The
current standard of care for antivascular endothelial growth
factor (VEGF) treatment requires frequent intravitreal (IVT) injections
of protein therapeutics, as a result of limited retention within the
eye. A thorough understanding of the determinants of ocular pharmacokinetics
(PK) and its translation across species is an essential prerequisite
for developing more durable treatments. In this work, we studied the
ocular PK in macaques of the protein formats that comprise today’s
anti-VEGF standard of care. Cynomolgus monkeys received a single IVT
injection of a single-chain variable fragment (scFv, brolucizumab),
antigen-binding fragment (Fab, ranibizumab), fragment crystallizable-fusion
protein (Fc-fusion, aflibercept), or immunoglobulin G monoclonal antibody
(IgG, VA2 CrossMAb). Drug concentrations were determined in aqueous
humor samples collected up to 42 days postinjection using immunoassay
methods. The ocular half-life (t
1/2) was
2.28, 2.62, 3.13, and 3.26 days for scFv, Fab, Fc-fusion, and IgG,
respectively. A correlation with human t
1/2 values from the literature confirmed the translational significance
of the cynomolgus monkey as an animal model for ocular research.
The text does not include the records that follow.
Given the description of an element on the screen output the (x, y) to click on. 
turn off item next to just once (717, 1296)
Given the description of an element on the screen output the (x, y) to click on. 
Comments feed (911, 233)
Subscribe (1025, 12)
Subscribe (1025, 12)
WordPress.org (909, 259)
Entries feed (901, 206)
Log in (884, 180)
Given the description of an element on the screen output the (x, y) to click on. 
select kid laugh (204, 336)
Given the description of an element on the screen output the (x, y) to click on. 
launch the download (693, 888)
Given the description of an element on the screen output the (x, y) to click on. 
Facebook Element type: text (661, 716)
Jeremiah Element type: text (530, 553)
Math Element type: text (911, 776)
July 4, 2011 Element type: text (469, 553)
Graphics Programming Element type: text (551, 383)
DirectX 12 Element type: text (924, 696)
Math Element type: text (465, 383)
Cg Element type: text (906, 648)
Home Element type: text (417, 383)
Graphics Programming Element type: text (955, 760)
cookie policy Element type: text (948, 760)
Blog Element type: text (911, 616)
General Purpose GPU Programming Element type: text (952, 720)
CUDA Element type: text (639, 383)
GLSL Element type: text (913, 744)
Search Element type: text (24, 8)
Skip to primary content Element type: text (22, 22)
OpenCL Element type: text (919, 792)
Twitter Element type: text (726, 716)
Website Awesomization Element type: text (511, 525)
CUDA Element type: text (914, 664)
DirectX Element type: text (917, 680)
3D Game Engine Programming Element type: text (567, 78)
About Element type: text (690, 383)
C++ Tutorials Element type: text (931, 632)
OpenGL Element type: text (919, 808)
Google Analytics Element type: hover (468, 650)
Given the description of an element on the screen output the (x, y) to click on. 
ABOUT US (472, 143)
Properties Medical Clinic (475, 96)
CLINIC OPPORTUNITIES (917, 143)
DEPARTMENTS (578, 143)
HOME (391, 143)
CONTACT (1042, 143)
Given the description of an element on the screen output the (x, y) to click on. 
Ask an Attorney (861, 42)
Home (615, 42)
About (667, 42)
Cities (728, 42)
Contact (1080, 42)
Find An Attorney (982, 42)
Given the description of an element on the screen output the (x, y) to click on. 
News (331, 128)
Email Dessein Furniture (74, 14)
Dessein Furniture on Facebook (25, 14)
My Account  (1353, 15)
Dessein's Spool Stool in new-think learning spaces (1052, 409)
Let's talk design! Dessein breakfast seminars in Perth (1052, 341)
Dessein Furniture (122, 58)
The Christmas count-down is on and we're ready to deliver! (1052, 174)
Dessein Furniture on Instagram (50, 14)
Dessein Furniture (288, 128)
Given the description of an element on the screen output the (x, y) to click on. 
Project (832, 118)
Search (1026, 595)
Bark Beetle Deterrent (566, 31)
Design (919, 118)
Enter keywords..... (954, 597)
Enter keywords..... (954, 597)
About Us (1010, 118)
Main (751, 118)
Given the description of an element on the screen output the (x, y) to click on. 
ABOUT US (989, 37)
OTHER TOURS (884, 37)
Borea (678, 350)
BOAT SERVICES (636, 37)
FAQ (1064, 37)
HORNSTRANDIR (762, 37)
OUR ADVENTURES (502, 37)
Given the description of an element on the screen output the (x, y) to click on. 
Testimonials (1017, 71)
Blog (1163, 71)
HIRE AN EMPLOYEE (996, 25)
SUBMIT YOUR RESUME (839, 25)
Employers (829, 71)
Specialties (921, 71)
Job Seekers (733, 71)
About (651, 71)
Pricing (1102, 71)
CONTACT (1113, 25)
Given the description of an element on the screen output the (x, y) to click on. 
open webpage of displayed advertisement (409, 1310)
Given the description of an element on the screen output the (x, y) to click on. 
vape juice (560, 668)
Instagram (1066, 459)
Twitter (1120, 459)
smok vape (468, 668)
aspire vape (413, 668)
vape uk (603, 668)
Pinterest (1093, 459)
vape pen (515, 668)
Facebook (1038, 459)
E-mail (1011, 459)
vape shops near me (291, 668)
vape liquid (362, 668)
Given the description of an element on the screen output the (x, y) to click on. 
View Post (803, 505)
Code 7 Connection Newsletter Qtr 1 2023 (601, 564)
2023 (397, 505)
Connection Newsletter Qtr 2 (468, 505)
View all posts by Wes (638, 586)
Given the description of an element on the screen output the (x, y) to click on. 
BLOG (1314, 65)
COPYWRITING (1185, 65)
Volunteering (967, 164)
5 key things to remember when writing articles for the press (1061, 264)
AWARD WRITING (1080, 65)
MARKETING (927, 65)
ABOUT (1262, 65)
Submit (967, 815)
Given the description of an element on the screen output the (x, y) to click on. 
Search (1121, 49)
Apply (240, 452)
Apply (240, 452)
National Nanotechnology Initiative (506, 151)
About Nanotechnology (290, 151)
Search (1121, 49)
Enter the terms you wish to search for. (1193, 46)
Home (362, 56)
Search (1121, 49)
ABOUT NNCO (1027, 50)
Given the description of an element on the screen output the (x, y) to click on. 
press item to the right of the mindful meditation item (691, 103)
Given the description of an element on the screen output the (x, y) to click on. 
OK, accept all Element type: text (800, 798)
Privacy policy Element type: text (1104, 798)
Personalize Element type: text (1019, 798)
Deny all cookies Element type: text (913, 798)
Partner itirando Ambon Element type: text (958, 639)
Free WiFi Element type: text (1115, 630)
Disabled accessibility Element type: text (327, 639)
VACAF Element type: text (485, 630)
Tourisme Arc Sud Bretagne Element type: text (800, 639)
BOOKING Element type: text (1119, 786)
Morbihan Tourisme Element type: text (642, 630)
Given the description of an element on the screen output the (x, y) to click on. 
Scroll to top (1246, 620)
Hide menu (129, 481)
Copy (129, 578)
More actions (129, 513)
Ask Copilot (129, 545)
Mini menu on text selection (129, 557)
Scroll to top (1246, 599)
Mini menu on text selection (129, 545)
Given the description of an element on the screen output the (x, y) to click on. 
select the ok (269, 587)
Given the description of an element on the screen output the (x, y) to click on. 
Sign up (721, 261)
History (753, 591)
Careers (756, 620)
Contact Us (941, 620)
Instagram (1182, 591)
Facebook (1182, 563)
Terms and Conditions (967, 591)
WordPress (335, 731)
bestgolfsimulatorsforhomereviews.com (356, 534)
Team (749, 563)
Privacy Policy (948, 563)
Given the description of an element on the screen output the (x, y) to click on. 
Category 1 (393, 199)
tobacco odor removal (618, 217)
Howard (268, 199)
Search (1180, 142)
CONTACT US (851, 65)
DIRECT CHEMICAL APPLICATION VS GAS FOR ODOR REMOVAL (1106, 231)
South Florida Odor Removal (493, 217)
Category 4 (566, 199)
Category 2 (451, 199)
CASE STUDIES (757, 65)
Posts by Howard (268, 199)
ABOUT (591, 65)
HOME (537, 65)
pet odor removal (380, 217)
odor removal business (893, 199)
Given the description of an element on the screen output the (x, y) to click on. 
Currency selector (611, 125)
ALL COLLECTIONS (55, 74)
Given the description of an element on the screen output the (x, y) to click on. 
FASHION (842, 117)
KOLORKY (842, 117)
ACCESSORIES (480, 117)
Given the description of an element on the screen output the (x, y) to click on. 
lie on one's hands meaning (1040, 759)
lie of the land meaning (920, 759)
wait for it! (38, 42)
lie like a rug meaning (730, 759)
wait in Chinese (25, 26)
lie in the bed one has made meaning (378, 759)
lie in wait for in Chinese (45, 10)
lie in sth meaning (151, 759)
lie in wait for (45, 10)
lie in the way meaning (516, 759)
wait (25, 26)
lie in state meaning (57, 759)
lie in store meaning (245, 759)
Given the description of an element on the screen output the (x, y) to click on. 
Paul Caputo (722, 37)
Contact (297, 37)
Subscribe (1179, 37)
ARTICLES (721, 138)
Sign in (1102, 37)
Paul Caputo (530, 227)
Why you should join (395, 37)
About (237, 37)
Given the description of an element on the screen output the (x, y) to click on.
The
relation between ocular t
1/2 and molecular
size was also investigated. Size was inferred from the molecular weight
(MW) or determined experimentally by dynamic light scattering. The
MW and hydrodynamic radius were found to be good predictors for the
ocular t
1/2 of globular proteins. The
analysis showed that molecular size is a determinant of ocular disposition
and may be used in lieu of dedicated PK studies in animals.